Infection of the surgical site, which may cause secondary haemorrhaging, cellulitis or abscess, can result from poor surgical technique, poor oral hygiene, or smoking. Prevention of infection is promoted by advising the patient to maintain oral hygiene and the use of an antiseptic mouthwash, such as chlorhexidine, immediately before and after surgery. In the event of systemic involvement or with immunocompromised patients, systemic antibiotics can be prescribed.

== Outcomes ==
Since a range of benchmarks has been used to assess the outcome of periradicular surgery, comparisons are challenging; the classification most published papers adopt is by Rud et al, which evaluates success radiographically. Clinical criteria have also been considered, as outlined by the Royal College of Surgeons of England.

RCS outcome guidelines for surgical endodontics
| Outcome | Clinical | Radiological |
|---|---|---|
| Successful | Previous signs and symptoms resolved | Regular or slightly-wider PDL Previous periapical radiolucency reduced (or resolved), with normal replacement of bone and lamina dura. Sound roots, without resorption |
| Incomplete | Previous signs and symptoms resolved | Some bone surrounding root of tooth, with gradual replacement but incomplete healing Periapical radiolucency still present |
| Uncertain | Indefinite symptoms - slight ache (or discomfort) associated with tooth in question | Some bone surrounding root of tooth, with gradual replacement but incomplete healing Periapical radiolucency still present. |
| Unsuccessful | Unresolved signs and symptoms associated with tooth in question | No bony replacement surrounding root of tooth |

If periapical surgery is unsuccessful, the cause(s) of failure must be determined before further treatment.
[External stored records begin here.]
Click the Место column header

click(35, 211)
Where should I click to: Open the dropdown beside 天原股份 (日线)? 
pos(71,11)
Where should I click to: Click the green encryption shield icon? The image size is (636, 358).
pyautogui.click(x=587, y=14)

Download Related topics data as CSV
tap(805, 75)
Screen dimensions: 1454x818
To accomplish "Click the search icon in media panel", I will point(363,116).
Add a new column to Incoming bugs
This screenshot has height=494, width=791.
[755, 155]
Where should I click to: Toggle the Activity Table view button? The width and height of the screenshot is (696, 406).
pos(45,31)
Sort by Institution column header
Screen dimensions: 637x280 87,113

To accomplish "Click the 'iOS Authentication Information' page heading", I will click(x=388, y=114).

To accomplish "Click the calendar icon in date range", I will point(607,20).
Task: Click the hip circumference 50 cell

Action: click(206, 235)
Follow-up surgery is usually less successful (35.7 percent) and is not recommended.

Options to repeat periapical surgery are:
- Monitoring: Advisable if the patient is symptom-free but has persistent radiographic indications of disease
- Tooth extraction
- Further root canal treatment

=== Root canal filling ===
Periraduclar surgery is necessary if root canal treatment fails. Its outcome depends on a number of factors, one of which is the root-canal filling. The filling promotes cementum and bone formation, blocks bacteria, and is a barrier for the root canal. Inflammation of the periradicular site due to bacteria could cause recovery to deteriorate and induce periradicular infection. Careful evaluation of root canal filling material is required to optimise healing after the procedure.

Amalgam filling was the recommended material for root-end fillings until the 1990s, when safety concerns (leakage, toxicity, and corrosion) prompted re-evaluation of its use. Calcium-enriched mixture (CEM) cement and mineral trioxide aggregate (MTA) are considered more suitable, since they enhance periradicular tissue regeneration.

MTA was introduced in 1993. Although it prevents leakage and is biocompatible, it has questionable antibacterial properties, a long setting time (about three hours), manipulates poorly and is expensive. CEM cement is superior to MTA as a root-end filling material; it has greater antibacterial effects, a shorter setting time, less film thickness and a smaller particle size. Compared to other root-end canal filling materials (eg amalgam, zinc oxide eugenol and intermediate restorative material), the long term effectiveness of MTA is inconclusive.